▸ ABOUT THIS TASK: Exact copies of the records below are needed, free of pictures.

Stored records
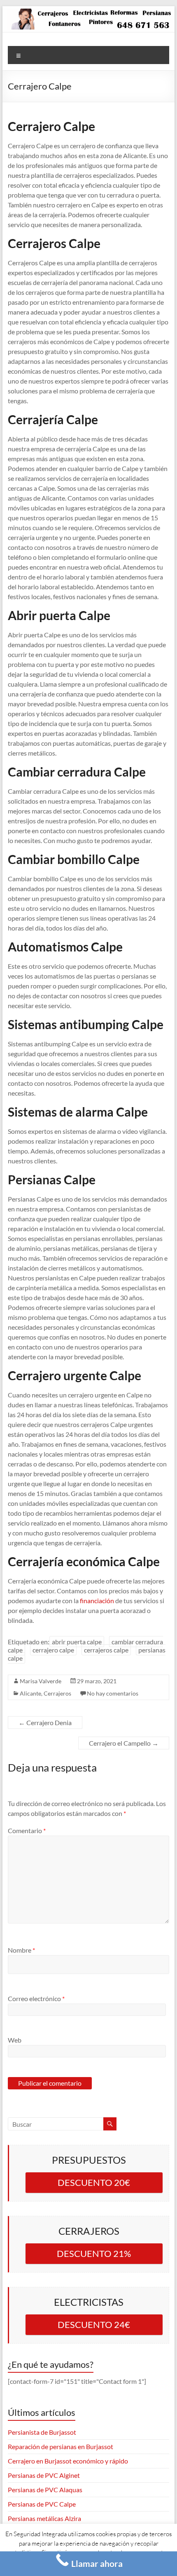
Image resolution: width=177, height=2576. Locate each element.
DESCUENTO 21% (94, 2253)
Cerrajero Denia (45, 1722)
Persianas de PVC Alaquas (45, 2489)
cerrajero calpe (53, 1650)
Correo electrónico (36, 1998)
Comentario (27, 1830)
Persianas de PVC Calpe (42, 2504)
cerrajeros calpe (106, 1650)
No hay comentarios (112, 1693)
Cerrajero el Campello (123, 1743)
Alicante (30, 1693)
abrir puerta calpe (77, 1641)
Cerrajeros (57, 1693)
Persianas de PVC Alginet (44, 2475)
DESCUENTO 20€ (94, 2182)
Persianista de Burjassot (42, 2432)
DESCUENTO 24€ (94, 2324)
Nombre (21, 1950)
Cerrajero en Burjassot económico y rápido (68, 2461)
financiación (97, 1600)
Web (14, 2040)
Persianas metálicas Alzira (44, 2518)
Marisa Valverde (40, 1681)
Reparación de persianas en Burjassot (60, 2446)
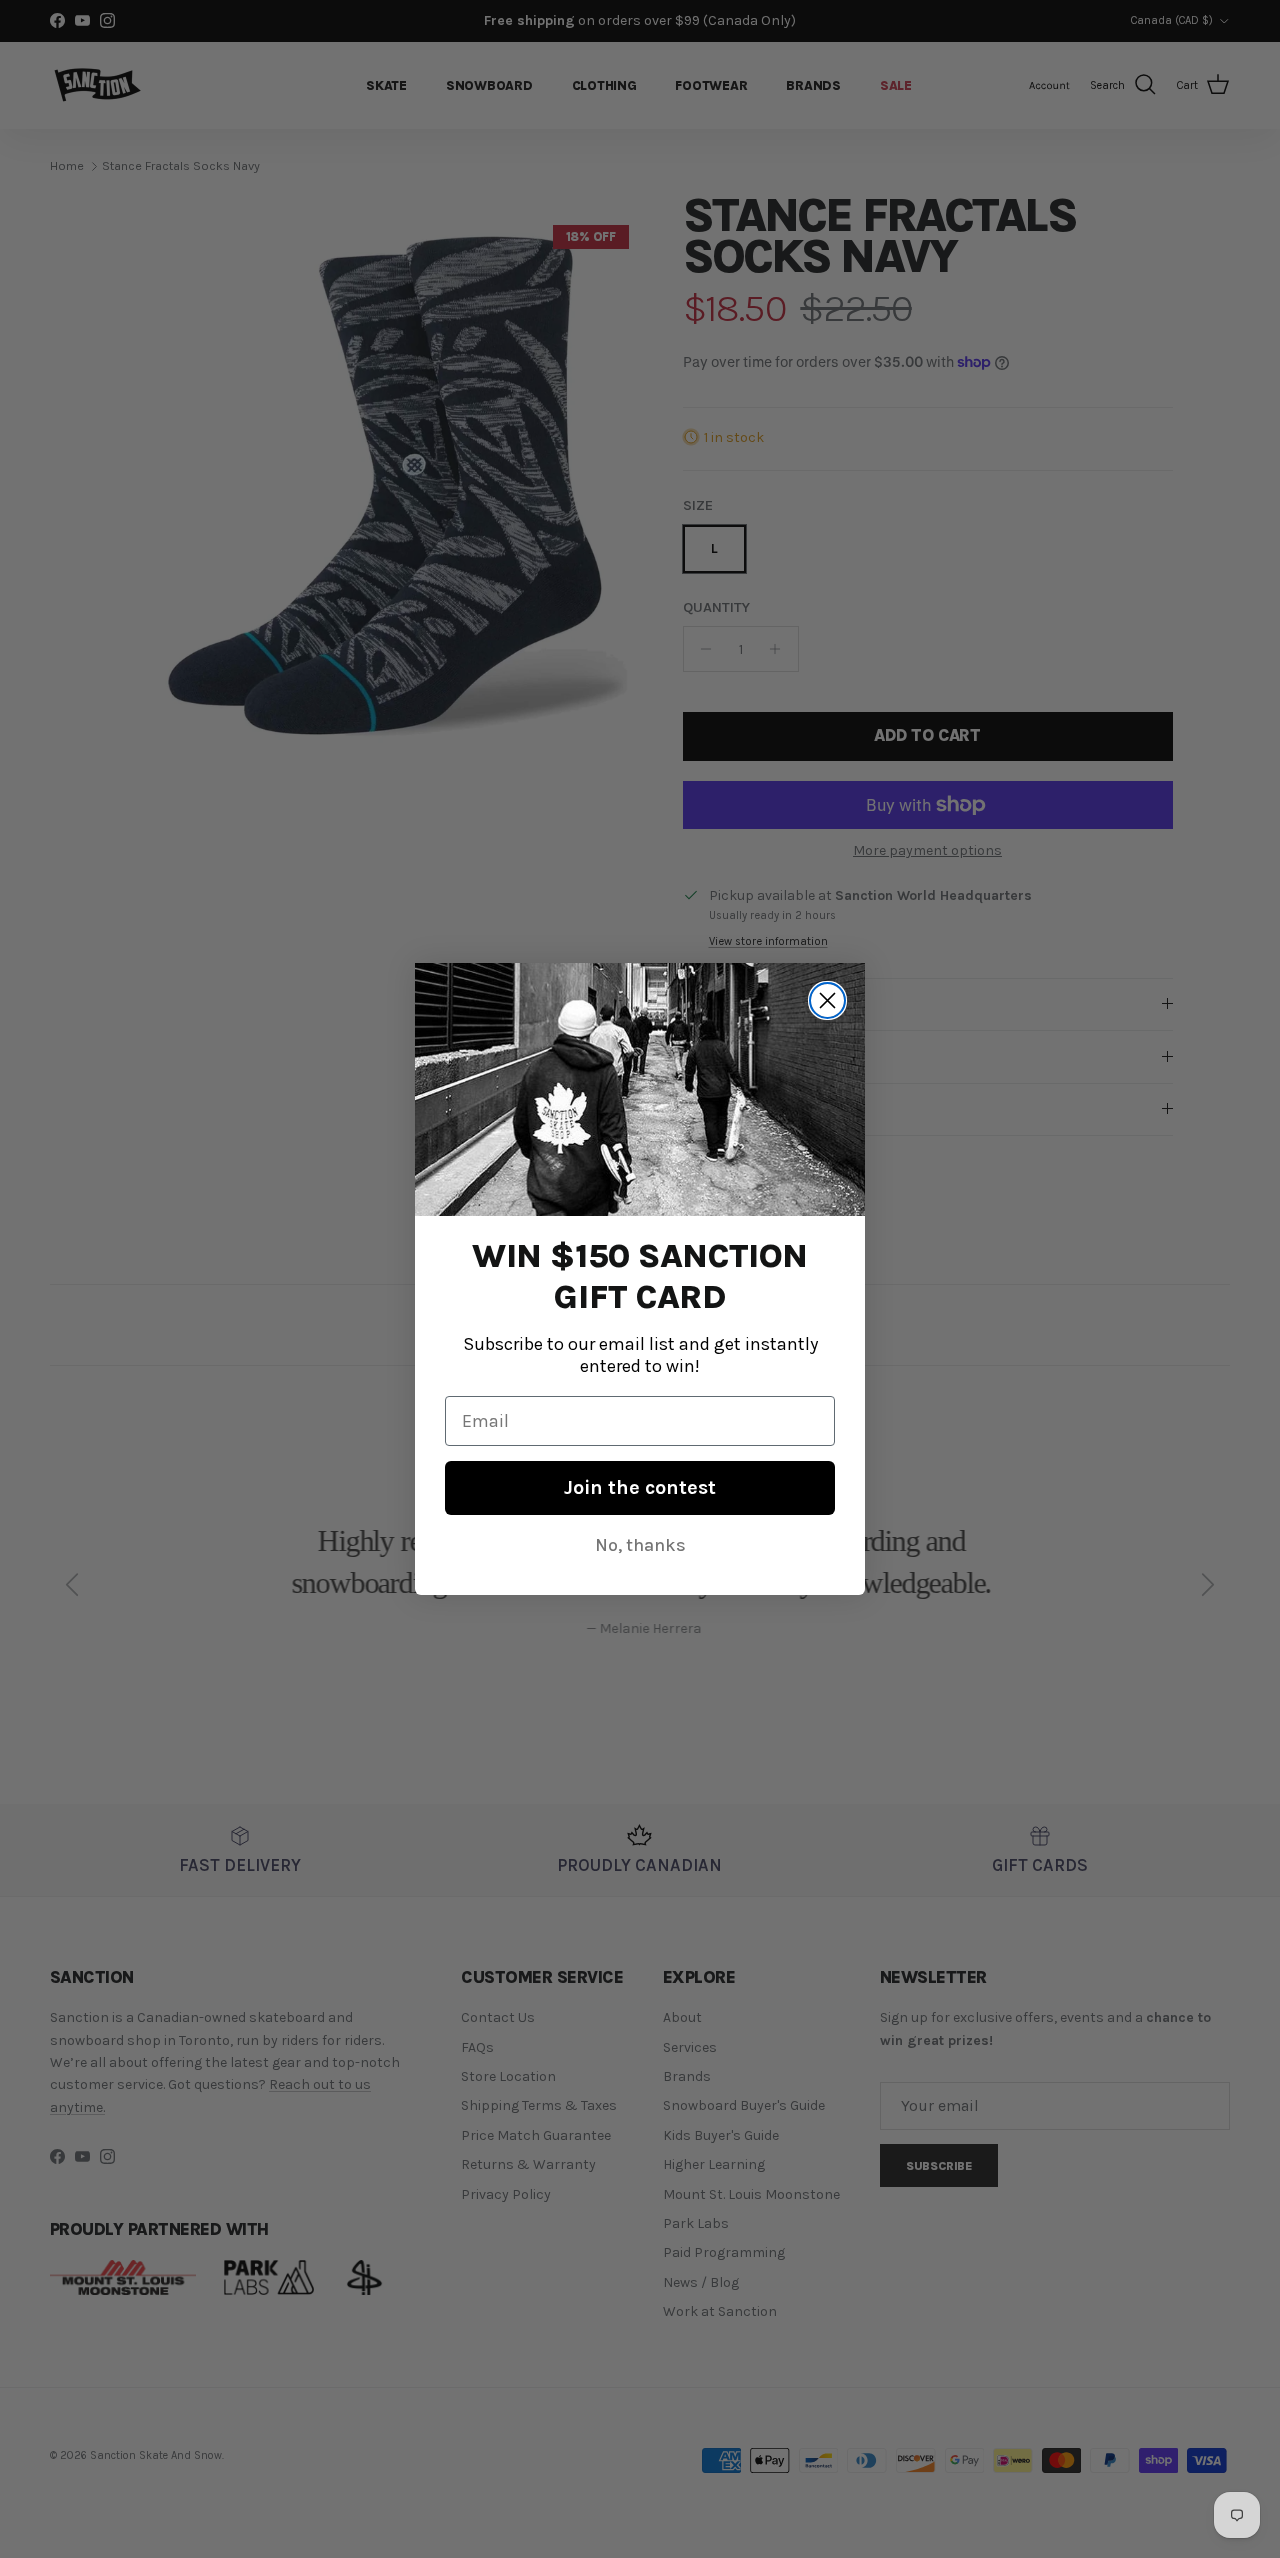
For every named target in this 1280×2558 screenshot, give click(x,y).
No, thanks (640, 1545)
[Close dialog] (827, 1000)
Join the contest (640, 1487)
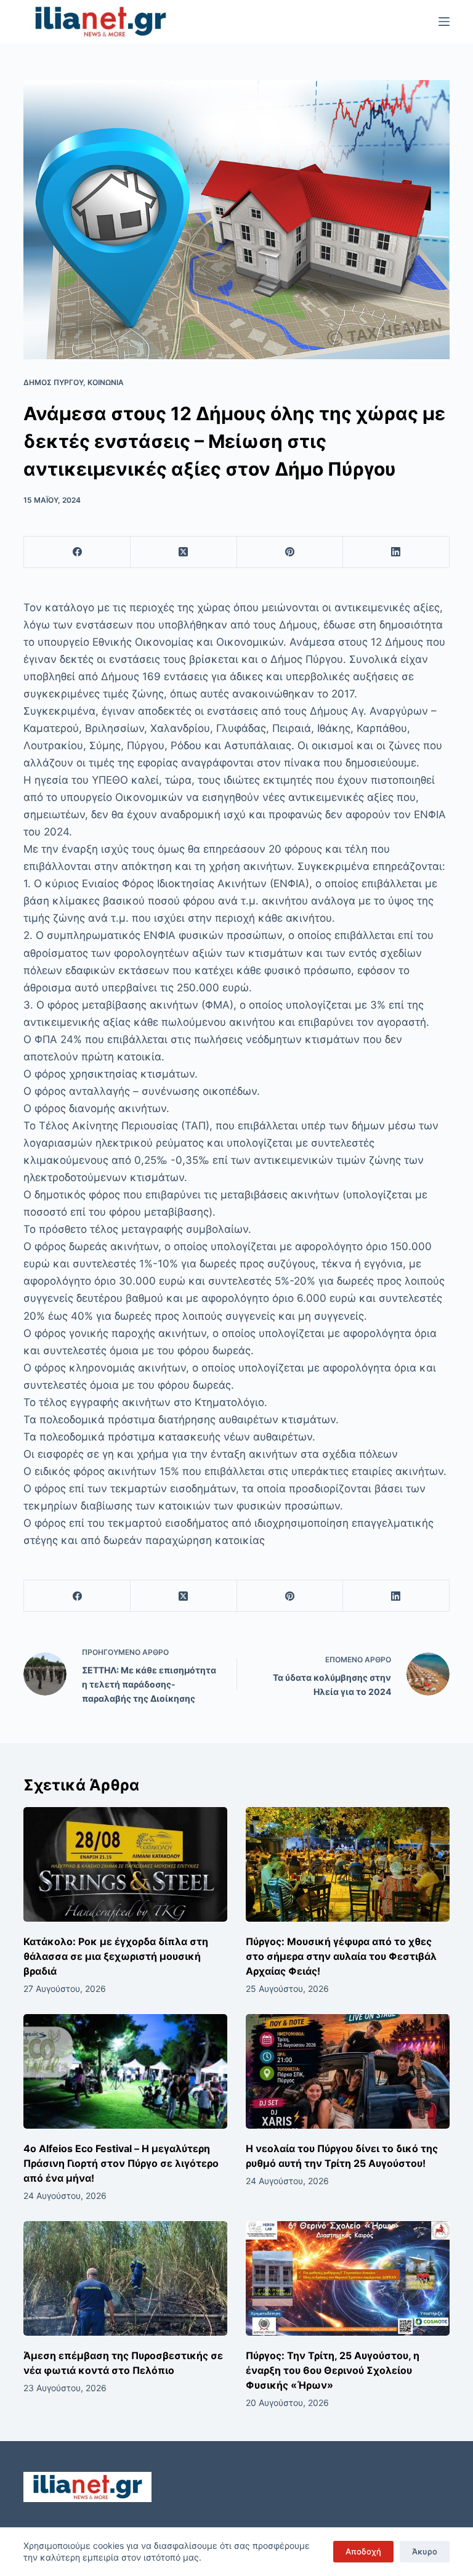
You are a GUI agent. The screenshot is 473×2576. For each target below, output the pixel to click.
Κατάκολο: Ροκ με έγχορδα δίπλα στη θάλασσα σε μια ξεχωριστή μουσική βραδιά (115, 1956)
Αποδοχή (363, 2551)
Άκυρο (424, 2551)
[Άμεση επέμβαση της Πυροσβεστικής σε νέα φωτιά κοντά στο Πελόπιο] (125, 2278)
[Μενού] (444, 21)
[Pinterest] (290, 552)
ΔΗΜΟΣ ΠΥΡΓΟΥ (53, 382)
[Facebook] (77, 552)
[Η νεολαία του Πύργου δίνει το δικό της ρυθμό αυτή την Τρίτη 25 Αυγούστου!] (348, 2071)
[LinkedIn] (396, 552)
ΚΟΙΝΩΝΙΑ (105, 382)
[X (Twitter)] (184, 552)
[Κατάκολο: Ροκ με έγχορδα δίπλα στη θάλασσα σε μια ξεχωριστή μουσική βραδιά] (125, 1864)
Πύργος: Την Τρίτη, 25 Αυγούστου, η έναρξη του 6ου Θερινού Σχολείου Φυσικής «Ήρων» (332, 2370)
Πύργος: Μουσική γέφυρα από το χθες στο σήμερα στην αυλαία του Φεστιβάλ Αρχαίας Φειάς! (341, 1956)
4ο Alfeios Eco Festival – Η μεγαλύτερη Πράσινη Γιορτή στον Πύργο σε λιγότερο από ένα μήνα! (121, 2163)
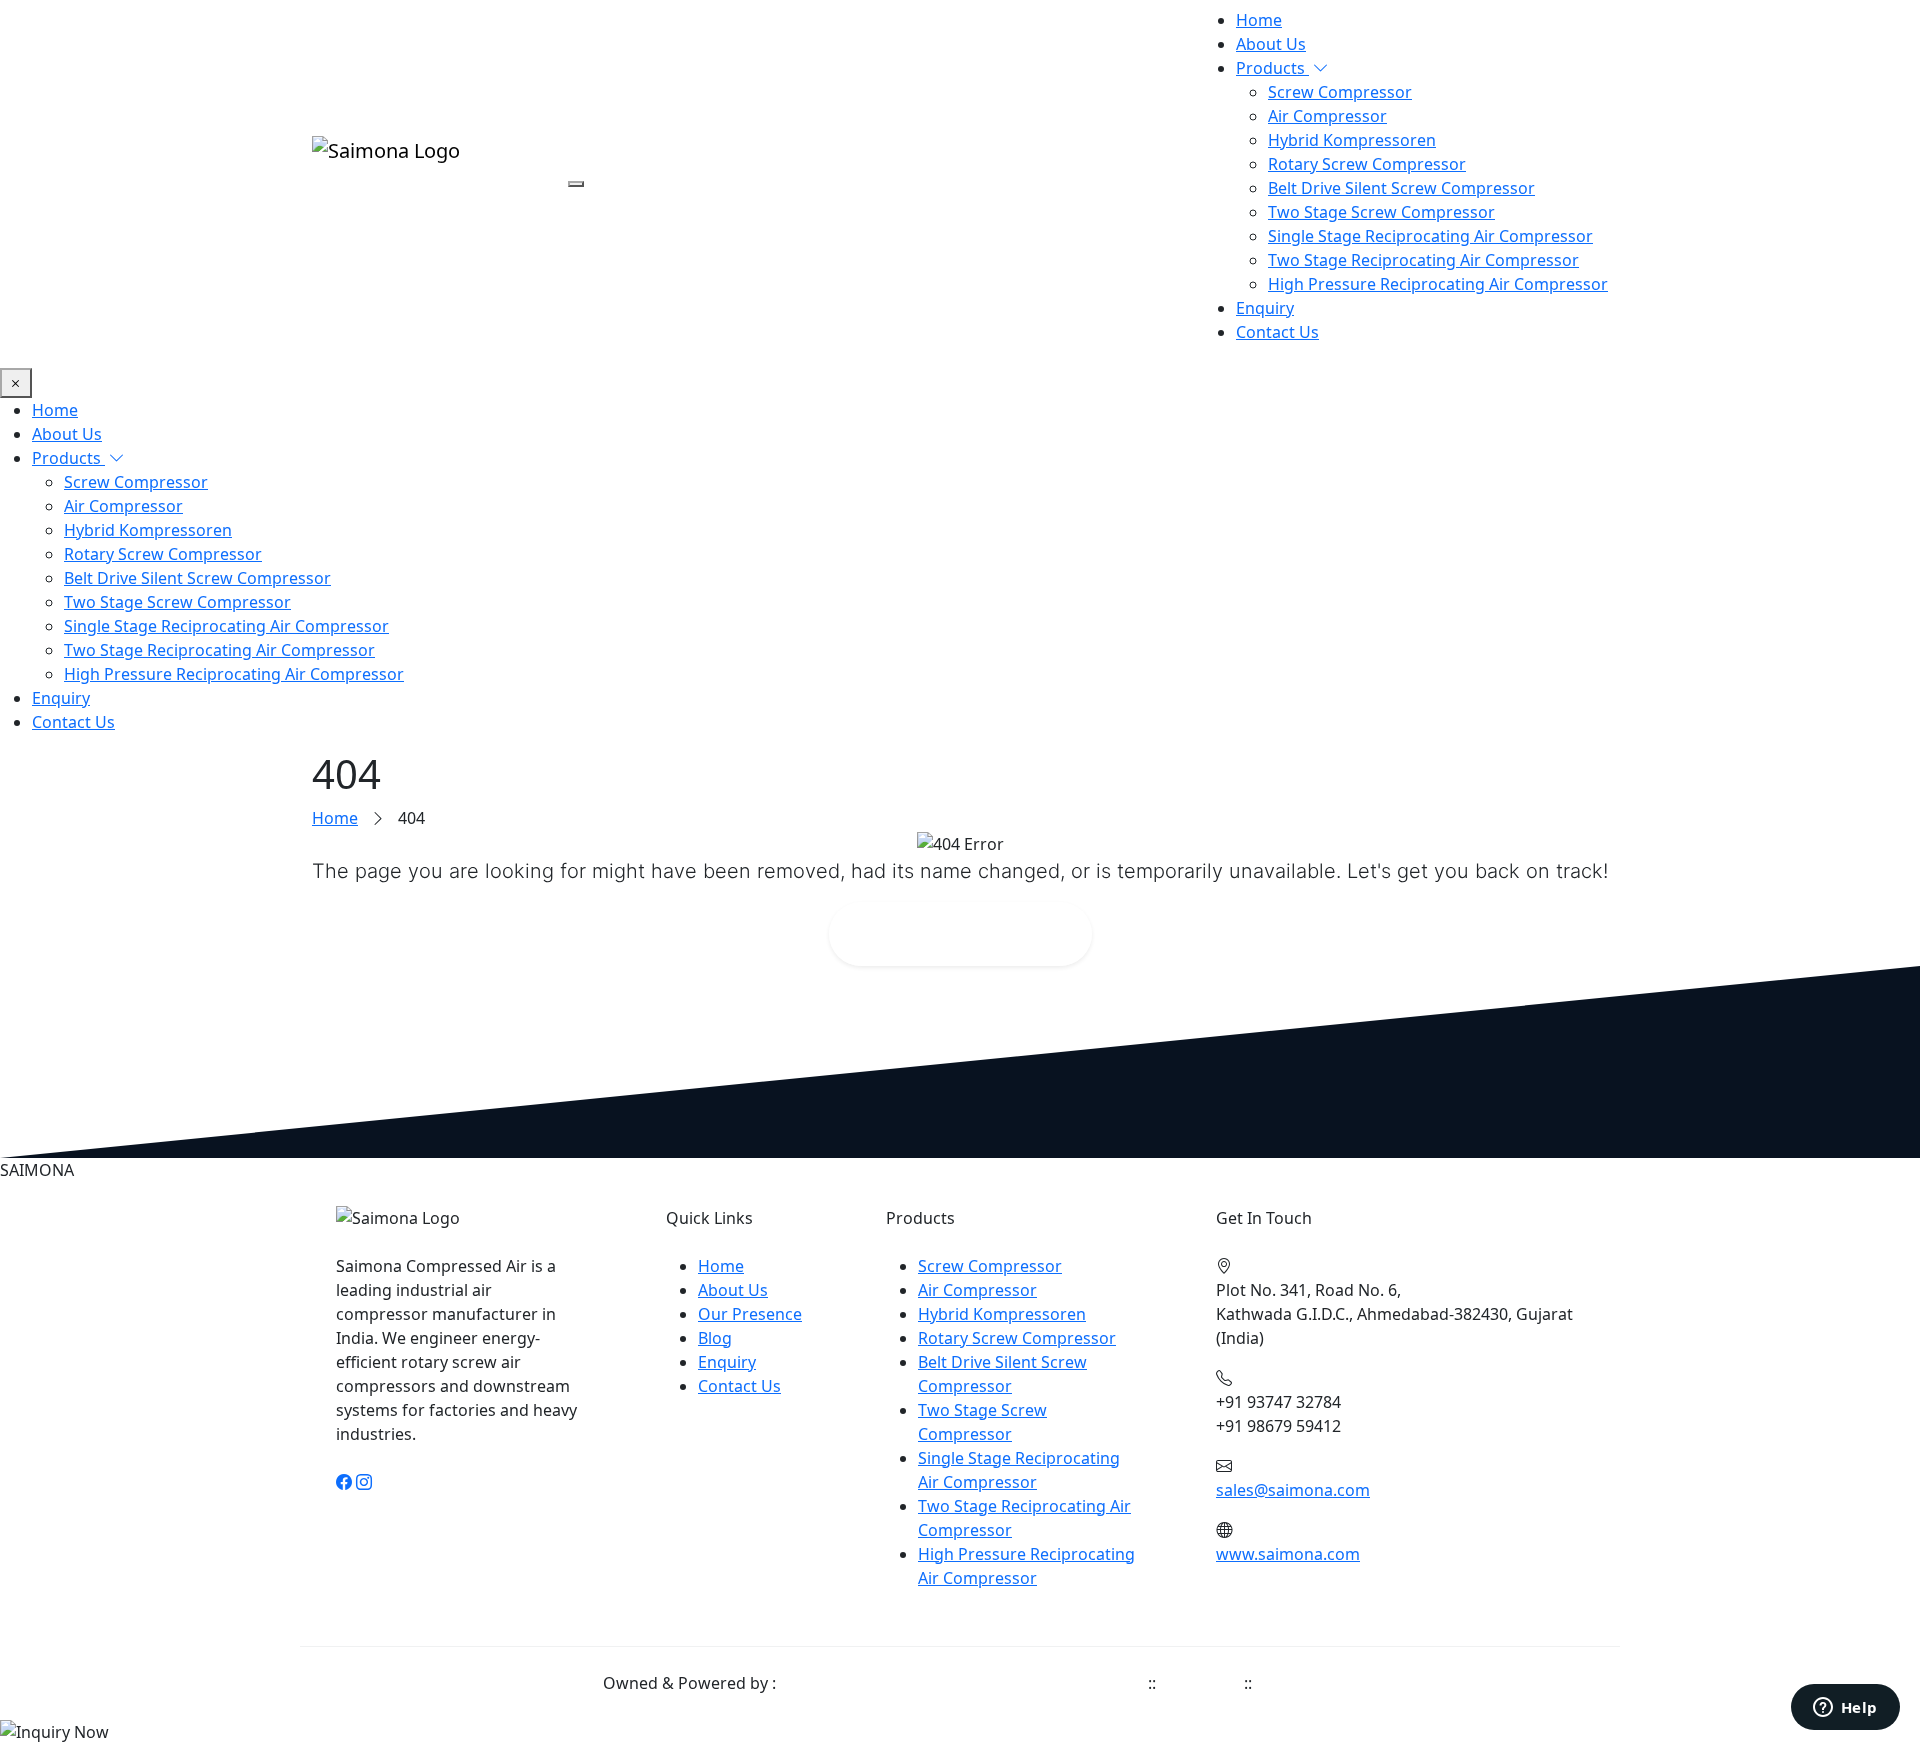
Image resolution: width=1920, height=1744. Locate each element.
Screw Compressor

▸ RESULT OF THIS TASK:
Image resolution: width=177, height=2576. Locate each element.
DESCUENTO 21% (94, 2253)
Cerrajero Denia (45, 1722)
Persianas de PVC Alaquas (45, 2489)
cerrajero calpe (53, 1650)
Correo electrónico (36, 1998)
Comentario (27, 1830)
Persianas de PVC Calpe (42, 2504)
cerrajeros calpe (106, 1650)
No hay comentarios (112, 1693)
Cerrajero el Campello (123, 1743)
Alicante (30, 1693)
abrir puerta calpe (77, 1641)
Cerrajeros (57, 1693)
Persianas de PVC Alginet (44, 2475)
DESCUENTO 20€ (94, 2182)
Persianista de Burjassot (42, 2432)
DESCUENTO 24€ (94, 2324)
Nombre (21, 1950)
Cerrajero en Burjassot económico y rápido (68, 2461)
financiación (97, 1600)
Web (14, 2040)
Persianas metálicas Alzira (44, 2518)
Marisa Valverde (40, 1681)
Reparación de persianas en Burjassot (60, 2446)
For every named target in this 1280×2558 screenshot, give click(x,y).
No, thanks (640, 1545)
[Close dialog] (827, 1000)
Join the contest (640, 1487)
You are a GUI agent. The screenshot is 473×2576. For each target below, output the pixel to click.
Κατάκολο: Ροκ με έγχορδα δίπλα στη θάλασσα σε μια ξεχωριστή μουσική βραδιά (115, 1956)
Αποδοχή (363, 2551)
Άκυρο (424, 2551)
[Άμεση επέμβαση της Πυροσβεστικής σε νέα φωτιά κοντά στο Πελόπιο] (125, 2278)
[Μενού] (444, 21)
[Pinterest] (290, 552)
ΔΗΜΟΣ ΠΥΡΓΟΥ (53, 382)
[Facebook] (77, 552)
[Η νεολαία του Πύργου δίνει το δικό της ρυθμό αυτή την Τρίτη 25 Αυγούστου!] (348, 2071)
[LinkedIn] (396, 552)
ΚΟΙΝΩΝΙΑ (105, 382)
[X (Twitter)] (184, 552)
[Κατάκολο: Ροκ με έγχορδα δίπλα στη θάλασσα σε μια ξεχωριστή μουσική βραδιά] (125, 1864)
Πύργος: Την Τρίτη, 25 Αυγούστου, η έναρξη του 6ου Θερινού Σχολείου Φυσικής «Ήρων» (332, 2370)
Πύργος: Μουσική γέφυρα από το χθες στο σήμερα στην αυλαία του Φεστιβάλ Αρχαίας Φειάς! (341, 1956)
4ο Alfeios Eco Festival – Η μεγαλύτερη Πράσινη Γιορτή στον Πύργο σε λιγότερο από ένα μήνα! (121, 2163)
Image resolution: width=1920, height=1744. Locate each element.
Screw Compressor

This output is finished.